Жан-Полю.
Не опасайся противоречий. Они хоть и неудобны, но полезны. Именно в те минуты, когда мой разум находился в тисках неустранимых противоречий, именно тогда я чувствовал себя ближе, чем когда-либо, к той Истине с большой буквы, которая вечно ускользает от нас.
И если бы мне было суждено «вернуться к жизни», я хотел бы, чтобы это совершилось под знаком сомнения.
Биологическая точка зрения. Первые годы войны я не мог не поддаться искушению, — бесился, но поддавался, — искушению рассматривать нравственные и социальные проблемы с единственной вульгарной биологической точки зрения. Например, рассуждал так: «Человеку — животному кровожадному свойственно… и т. д. Нейтрализовать возможный от него вред с помощью неумолимой социальной организации. И не ждать ничего лучшего». Даже таскал с собой в походной сумке томик старика Фабра>{164}, который раскопал где-то в Компьене. Не без удовольствия считал всех людей и самого себя какими-то большими насекомыми, созданными для войн, нападения и защиты, завоеваний, взаимопожирания и т. д. Я злобно твердил: «Пусть хоть эта война откроет тебе глаза, дуралей. Видеть мир таким, каков он есть. Вселенная: взаимодействие слепых сил, регулируемое уничтожением менее стойких. Природа — арена резни, где взаимно пожирают друг друга отдельные особи, целые расы, инстинктивно враждующие. Ни зла, ни добра. И в отношении к человеку это не менее верно, чем в отношении к кунице или ястребу и т. д.». И кто решился бы, сидя в подземном перевязочном пункте, забитом ранеными, отрицать то, что сила торжествует над правом? (Десятки примеров. Вечер в Като. Или атака в Перонне. Невысокая ограда. Или пункт первой помощи в Нантейль-ле-Годуэн. Или агония двух молоденьких солдат стрелкового полка в амбаре, по дороге между Верденом и Калонн.) Помню, что в иные минуты я бывал как пьяный, приходил в отчаяние от звериного облика мира.
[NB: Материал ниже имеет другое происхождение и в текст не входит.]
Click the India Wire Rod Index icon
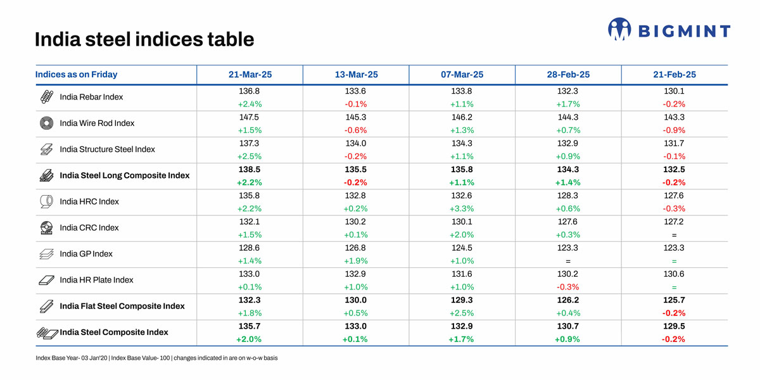Viewport: 760px width, 380px height. [x=46, y=123]
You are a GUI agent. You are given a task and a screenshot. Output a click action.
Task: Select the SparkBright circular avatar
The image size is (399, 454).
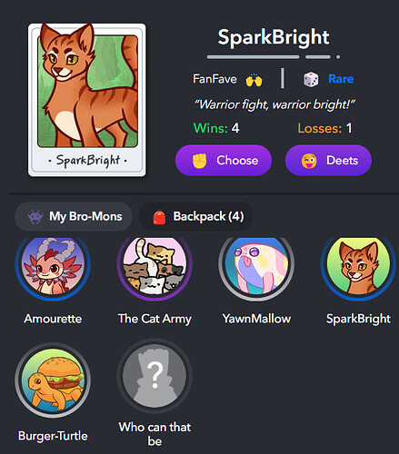[358, 265]
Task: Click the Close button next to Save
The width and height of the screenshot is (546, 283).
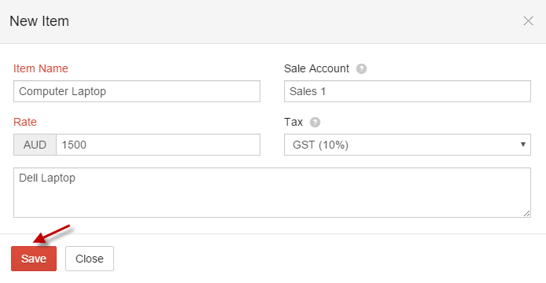Action: 90,259
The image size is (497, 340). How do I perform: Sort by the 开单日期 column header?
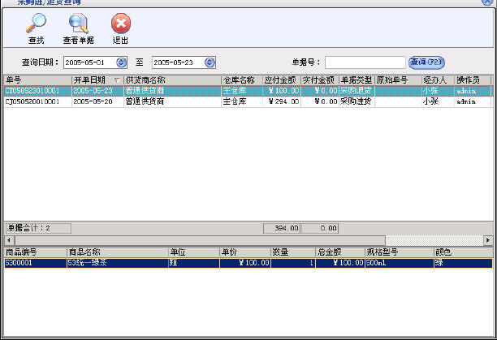pyautogui.click(x=97, y=80)
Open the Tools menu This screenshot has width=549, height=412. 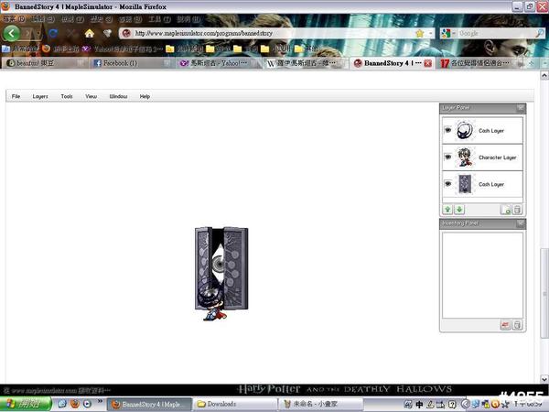coord(67,96)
Близорукость… Как раз этот мертвящий пессимизм, который и должен был открыть мне глаза на то, что так недолго попасть в яму, где неизбежно задохнешься.
Гашу свет — может быть, удастся заснуть.
Час ночи.
Нечего и думать о сне.
Наш славный Дарро (а он-то ничего и не подозревает, бедняга!) виной тому, что я вот уже почти сутки, как погряз в «моральных проблемах». Погряз так, как никогда за всю свою жизнь.
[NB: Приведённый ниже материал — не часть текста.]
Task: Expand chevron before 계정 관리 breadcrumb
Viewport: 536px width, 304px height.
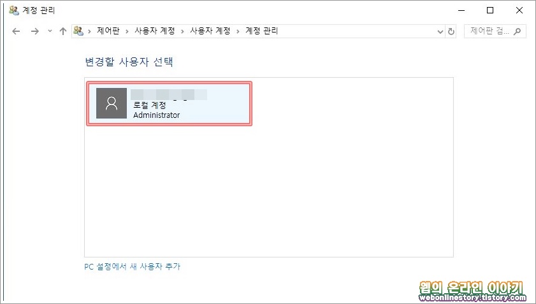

Как таковые эти вопросы никогда не существовали для меня. Добро, зло. Общепринятые формулы, очень удобные, которыми я пользовался, как и все прочие, не видя в них реальной ценности. Понятия, лишенные для меня какого-либо императива. Правила традиционной морали я принимал, но для других. Принимал в том смысле, что если бы, предположим, какая-нибудь революционная власть, одержав победу, объявила бы эти правила отжившими и если бы оказала мне честь и спросила моего совета, то, вероятно, я отсоветовал бы без оглядки взрывать основы социального бытия. Я полагал эти правила абсолютно произвольными, но имеющими неоспоримую практическую ценность для взаимоотношений… «других», общения людей между собой. А в отношениях с самим собой — не брал их в расчет никогда. (Впрочем, трудно сказать, во что бы могли вылиться мои жизненные правила, если бы, скажем, понадобилось дать им четкое выражение, — на что у меня не хватало ни времени, ни фантазии. Думаю, что я ограничился бы какой-нибудь растяжимой формулой, вроде следующей: «Все, что способствует моему жизненному росту, и все, что благоприятствует моему развитию, есть добро; все, что стесняет выявление моего «я», есть зло». Остается, значит, определить, что я подразумевал под словами «жизнь» и «выявить свое «я»… Не берусь это выяснять и сейчас.)